Monday, 1 October 2007

Arcimboldo



About two weeks ago I visited the Musée du Luxembourg to feast on fruit and flowers, reptiles and fish, trees and vegetables, rodents and amphibians, all pressed into service as substitutes for human features by one of art history’s great anomalies, Arcimboldo. As an adolescent with a passion for the most exhibitionist varieties of Surrealism, the existence of Arcimboldo’s paintings was evidence that Dali’s visual trickery had a historic pedigree. The passion for Surrealism faded (although it never quite went away) and the work of Arcimboldo made little further impression despite its Taschen led ubiquity. The single fact I did know about Arcimboldo was that I had never actually seen one at first hand.

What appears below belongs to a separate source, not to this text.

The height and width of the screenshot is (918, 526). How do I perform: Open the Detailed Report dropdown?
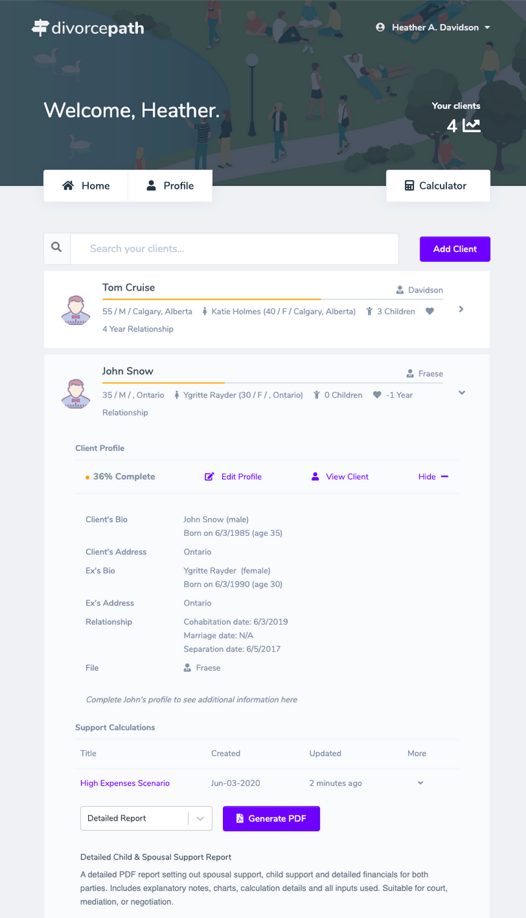(146, 818)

That is no longer true since there were three large rooms lined with his paintings in this exhibition providing a rare opportunity to get acquainted with these much reproduced but physically elusive images. The organisers had included a good selection of contextual material, sketchbooks, ceramics and 3D figures which were largely ignored by visitors who swarmed around the paintings with scarcely a glance at such enticing exhibits as the glazed dish decorated with an image of a human profile entirely constructed from knobs and testicles. Some of the drawing had an unexpected delicacy of touch. The conclusion to be drawn from this material which included some very finely modelled and cast, small scale replicas of reptiles and amphibians was that Renaissance patrons had a considerable appetite for the bizarre which was well catered to by artists and craftsmen. Nothing is quite so good as an Arcimboldo for the final embellishment of a Cabinet of Curiosities.

Examining the paintings was no easy matter given the crush of spectators and it’s difficult to explain what could only be experienced by actual observation when the images are so familiar from reproduction. The ancient varnished paint surfaces trap the illusionistic colour and texture under an amber layer. Some disparity in quality can be detected. Some illusions carry more conviction than others. Some are calculated to give pleasure and others are meant to shock and repel. The portraits of the seasons are ingratiating but the figure of a reader constructed from books and folios has something to say about the loss of vitality that goes with an excessive adoration of books. The eels and toads and the rats and mice can be distinctly unsettling; the fishy head has a quality of deep chill and a generous coating of mucous like substance that enhances its repellence. Strangest of all was an image I hadn’t seen before of a young and well-dressed child whose regular and almost perfect features were graced by a covering of fine fur. This painting possesses a malevolence and venom which alone makes it worth the price of admission.